Meet Carter

If you read this blog you will know that we have a very special person in our lives by the name of Destiny.  She helps us with Carter twice a week and is really just plain and simply AWESOME!  Carter absoulutley loves her and so do we. So we were so excited to hear that she was going to partake in the First Ever Love, Hope, Strength Pikes Peak Rocks.  What is that you ask… well in a nutshell It a really kick ass charity event to fight cancer and to create more Bone Marrow Donors and they do this through music and mountain climbing.  Rock & Roll & Rock Climbing…pretty fucking cool! A

Any way… she needs to raise a $1000 for the event and we are hoping that if you can that maybe you can chip a couple of bucks through her web site all for a great cause.  Here is her link where you can learn more about Destiny and her goal http://www.lovehopestrength.org/site/destiny-jara/

Also, you don’t ahve to hike the mountain to be involved you can drive to the top of Pikes Peak and they will have a concert at the end of the trek for more information on the event check this out:  www.lovehopestrength.org   We are planning on taking the cog train up that day and it will be so much fun, come out and join us!

funny video of Carter who now knows his nose!

A quick post… I guess Carter new that it was time to get that pesky and very high-maintenance broviac line out.

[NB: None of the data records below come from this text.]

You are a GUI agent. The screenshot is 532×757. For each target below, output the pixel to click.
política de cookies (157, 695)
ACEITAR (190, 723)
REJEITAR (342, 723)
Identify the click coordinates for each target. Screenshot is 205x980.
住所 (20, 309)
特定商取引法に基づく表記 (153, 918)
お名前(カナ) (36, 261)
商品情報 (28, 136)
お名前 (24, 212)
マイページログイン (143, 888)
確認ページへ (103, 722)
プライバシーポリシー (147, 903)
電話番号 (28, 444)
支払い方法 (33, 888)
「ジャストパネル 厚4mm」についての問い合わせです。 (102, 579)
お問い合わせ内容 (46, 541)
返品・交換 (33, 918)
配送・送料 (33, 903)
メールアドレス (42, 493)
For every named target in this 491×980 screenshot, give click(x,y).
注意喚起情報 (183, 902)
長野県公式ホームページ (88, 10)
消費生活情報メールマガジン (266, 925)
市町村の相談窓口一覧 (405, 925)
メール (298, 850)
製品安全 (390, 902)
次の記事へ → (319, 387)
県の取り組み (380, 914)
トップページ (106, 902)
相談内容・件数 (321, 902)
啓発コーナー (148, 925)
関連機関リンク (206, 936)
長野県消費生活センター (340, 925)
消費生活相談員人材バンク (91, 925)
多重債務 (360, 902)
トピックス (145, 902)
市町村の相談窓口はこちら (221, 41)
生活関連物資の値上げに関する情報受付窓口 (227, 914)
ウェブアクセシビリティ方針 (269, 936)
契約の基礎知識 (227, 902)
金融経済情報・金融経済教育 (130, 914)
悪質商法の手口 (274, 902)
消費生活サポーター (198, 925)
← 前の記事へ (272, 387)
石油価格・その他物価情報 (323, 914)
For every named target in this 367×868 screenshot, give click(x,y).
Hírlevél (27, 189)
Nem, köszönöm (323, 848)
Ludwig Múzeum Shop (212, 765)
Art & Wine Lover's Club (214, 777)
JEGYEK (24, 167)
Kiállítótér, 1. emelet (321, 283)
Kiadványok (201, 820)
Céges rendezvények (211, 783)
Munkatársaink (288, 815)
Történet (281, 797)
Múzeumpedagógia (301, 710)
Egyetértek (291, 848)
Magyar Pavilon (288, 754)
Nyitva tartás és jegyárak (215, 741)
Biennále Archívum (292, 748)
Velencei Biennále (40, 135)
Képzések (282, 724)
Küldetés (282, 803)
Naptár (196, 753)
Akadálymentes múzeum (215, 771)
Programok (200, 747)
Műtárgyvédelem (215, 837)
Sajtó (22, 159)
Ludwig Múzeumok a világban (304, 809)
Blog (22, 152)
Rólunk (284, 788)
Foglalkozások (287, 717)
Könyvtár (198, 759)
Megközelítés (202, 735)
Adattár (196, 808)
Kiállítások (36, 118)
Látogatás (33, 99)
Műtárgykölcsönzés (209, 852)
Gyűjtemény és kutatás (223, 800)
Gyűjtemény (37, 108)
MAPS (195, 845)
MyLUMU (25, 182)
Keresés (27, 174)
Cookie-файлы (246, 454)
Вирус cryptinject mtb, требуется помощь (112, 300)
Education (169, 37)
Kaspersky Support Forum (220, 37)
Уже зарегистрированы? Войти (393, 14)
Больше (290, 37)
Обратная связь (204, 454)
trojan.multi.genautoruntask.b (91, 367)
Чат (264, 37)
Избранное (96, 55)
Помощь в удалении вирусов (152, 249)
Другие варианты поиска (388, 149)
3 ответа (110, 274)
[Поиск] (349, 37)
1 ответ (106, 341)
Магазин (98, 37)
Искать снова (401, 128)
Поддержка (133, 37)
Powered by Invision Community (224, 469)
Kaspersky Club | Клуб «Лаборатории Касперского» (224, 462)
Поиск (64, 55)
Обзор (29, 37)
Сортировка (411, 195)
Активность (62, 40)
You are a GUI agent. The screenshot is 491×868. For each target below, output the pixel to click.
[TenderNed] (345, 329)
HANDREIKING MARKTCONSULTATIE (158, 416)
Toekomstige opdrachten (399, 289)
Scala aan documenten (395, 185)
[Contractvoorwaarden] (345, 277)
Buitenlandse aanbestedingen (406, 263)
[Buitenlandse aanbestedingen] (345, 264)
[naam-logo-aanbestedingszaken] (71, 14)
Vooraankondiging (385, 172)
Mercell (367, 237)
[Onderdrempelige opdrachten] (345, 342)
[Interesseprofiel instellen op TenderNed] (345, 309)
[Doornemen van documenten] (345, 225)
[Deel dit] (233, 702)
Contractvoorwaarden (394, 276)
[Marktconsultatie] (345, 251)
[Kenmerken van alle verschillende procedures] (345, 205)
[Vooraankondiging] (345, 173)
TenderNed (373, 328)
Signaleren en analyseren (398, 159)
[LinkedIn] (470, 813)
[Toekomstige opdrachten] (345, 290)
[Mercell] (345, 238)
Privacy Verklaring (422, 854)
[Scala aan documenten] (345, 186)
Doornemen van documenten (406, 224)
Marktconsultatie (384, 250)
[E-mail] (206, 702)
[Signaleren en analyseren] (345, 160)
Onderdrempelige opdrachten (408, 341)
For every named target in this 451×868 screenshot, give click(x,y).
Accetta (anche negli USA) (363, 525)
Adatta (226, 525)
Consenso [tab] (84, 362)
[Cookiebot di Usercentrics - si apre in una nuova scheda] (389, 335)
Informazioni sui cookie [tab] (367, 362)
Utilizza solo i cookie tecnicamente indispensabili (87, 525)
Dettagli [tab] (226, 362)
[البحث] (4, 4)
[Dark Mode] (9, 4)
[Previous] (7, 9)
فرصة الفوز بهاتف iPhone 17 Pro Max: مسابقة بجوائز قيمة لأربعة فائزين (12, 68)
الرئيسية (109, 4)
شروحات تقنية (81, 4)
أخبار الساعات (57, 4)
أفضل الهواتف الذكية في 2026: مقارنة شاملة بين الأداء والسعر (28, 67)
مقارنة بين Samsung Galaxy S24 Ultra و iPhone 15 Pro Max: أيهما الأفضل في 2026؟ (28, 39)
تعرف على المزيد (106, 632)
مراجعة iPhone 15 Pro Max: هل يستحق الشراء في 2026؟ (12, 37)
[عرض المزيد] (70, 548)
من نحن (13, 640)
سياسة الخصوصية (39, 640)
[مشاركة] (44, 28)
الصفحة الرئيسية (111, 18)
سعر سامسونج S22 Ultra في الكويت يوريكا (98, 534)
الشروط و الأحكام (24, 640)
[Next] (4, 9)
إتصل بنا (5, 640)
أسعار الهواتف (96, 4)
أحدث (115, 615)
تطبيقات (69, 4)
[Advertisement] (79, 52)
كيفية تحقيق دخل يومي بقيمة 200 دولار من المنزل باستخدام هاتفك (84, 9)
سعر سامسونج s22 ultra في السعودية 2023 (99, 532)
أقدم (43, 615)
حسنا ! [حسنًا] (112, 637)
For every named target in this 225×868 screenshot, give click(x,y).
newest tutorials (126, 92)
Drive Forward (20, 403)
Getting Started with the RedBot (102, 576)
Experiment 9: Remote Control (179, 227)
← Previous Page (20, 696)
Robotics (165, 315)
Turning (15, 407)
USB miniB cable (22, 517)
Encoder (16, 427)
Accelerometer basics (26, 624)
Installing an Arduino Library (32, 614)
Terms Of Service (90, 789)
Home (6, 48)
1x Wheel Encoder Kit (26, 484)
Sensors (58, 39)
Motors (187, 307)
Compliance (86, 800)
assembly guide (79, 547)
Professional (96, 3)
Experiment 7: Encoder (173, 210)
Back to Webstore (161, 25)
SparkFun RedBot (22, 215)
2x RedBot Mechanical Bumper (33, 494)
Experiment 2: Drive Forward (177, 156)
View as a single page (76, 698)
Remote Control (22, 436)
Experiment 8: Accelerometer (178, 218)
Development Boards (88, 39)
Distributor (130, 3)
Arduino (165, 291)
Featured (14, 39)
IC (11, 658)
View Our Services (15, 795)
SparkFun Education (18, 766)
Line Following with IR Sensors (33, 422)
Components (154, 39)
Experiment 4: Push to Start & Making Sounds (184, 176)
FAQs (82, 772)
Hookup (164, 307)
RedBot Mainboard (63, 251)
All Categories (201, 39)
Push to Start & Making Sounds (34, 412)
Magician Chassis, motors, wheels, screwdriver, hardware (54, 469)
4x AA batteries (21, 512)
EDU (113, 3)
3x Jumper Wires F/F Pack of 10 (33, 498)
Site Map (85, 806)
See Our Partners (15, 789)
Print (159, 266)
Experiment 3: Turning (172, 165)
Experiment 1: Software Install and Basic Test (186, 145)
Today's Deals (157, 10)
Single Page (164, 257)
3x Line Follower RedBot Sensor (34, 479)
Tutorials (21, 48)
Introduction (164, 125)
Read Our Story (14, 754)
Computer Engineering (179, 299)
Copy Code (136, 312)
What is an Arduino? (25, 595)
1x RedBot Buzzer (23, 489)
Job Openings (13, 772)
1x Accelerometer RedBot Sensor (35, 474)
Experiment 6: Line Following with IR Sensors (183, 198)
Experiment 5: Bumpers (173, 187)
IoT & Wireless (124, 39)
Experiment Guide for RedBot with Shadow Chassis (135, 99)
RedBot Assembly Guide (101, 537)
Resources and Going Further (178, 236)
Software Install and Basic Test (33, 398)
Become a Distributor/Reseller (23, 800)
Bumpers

FYI.. the broviac line was one of two lines he had intially put in for all the infusions (including the BMT) and blood draws and medicine administered through, he had lost his 1st line when it burst because of a nasty blockage the nursing staff was unable to block.  We discovered on Monday that it had been pulled loose and of course we were worried sick… but since he was down to his last IVIG infusion they decided to take it out.  So almost 16 months later of daily cleaning, some scary blockage moments and a few “Thank God We Have That”, he is free from his lines.

Picture updates…. I invite you all to friend me on my facebook page for regular Carter photo updates… I apologize to some of you that might be checking in here for them as it is a little time consuming to put them up here and I have had some people who have used some of his photos with out my permission. But don’t worry I will go through and pick out some of the best and place them here shortly.  You can also email me to request some if you like and I would be more than happy to send them out to you.

We continue to believe that Carter is truly a one-in-a-billion little boy, and what we found out yesterday, we have no reason to delineate from that idea.

Since Carter’s procedures last week, we had noticed that he just wasn’t his same old self.  He was lethargic, coughing a lot, and wasn’t flashing that trade mark smile like he normally does. So Deni took him to Children’s to get checked out… well more bad news.. Carter had caught a bug while in the hospital… Yuck! More treatment was in his future.  Why do we always have to hear bad news?  Can we get a damn break? Well moments later after his antibiotics were done being administered and just before going to get a chest x-ray, some damn good news came our way from some results from a skin biopsy that is done to measure the severity of his I-Cell Disease… this is what it said…

“Electro microscope examination of this skin biopsy specimen reveals the presence within multiple cell types of a metabolic storage product, of similar appearance (now here is where it gets good!) BUT SEEMINGLY LESSER ABUNDANCE THAN THAT OBSERVED IN A PREVIOUS SPECIMEN FROM THIS PATIENT.!!!

another paragraph stated:

“The ultrastructural findings are similar, but slightly decreased in severity, in comparison to the prior biopsy material…”

So… Yes you are reading this right… Carter’s condition is decreasing in severity and has Dr. Giller and his crew very excited and said this is probably the best case scenario for him at this time! We must realize that this is by no means a cure, but considering we went through all this for any ray of hope that we can make him better, HOPE has shined through and it feels FUCKING AWESOME! I’m so proud…I’m so proud!

Deni’s 35th Birthday is today and I don’t think she could be any happier with this great present given to her by Carter.  He is such a strong, courageous little warrior that is just defying all odds that he faces. We want to thank you all for your continued prayers as we have faith that this is helping him and us.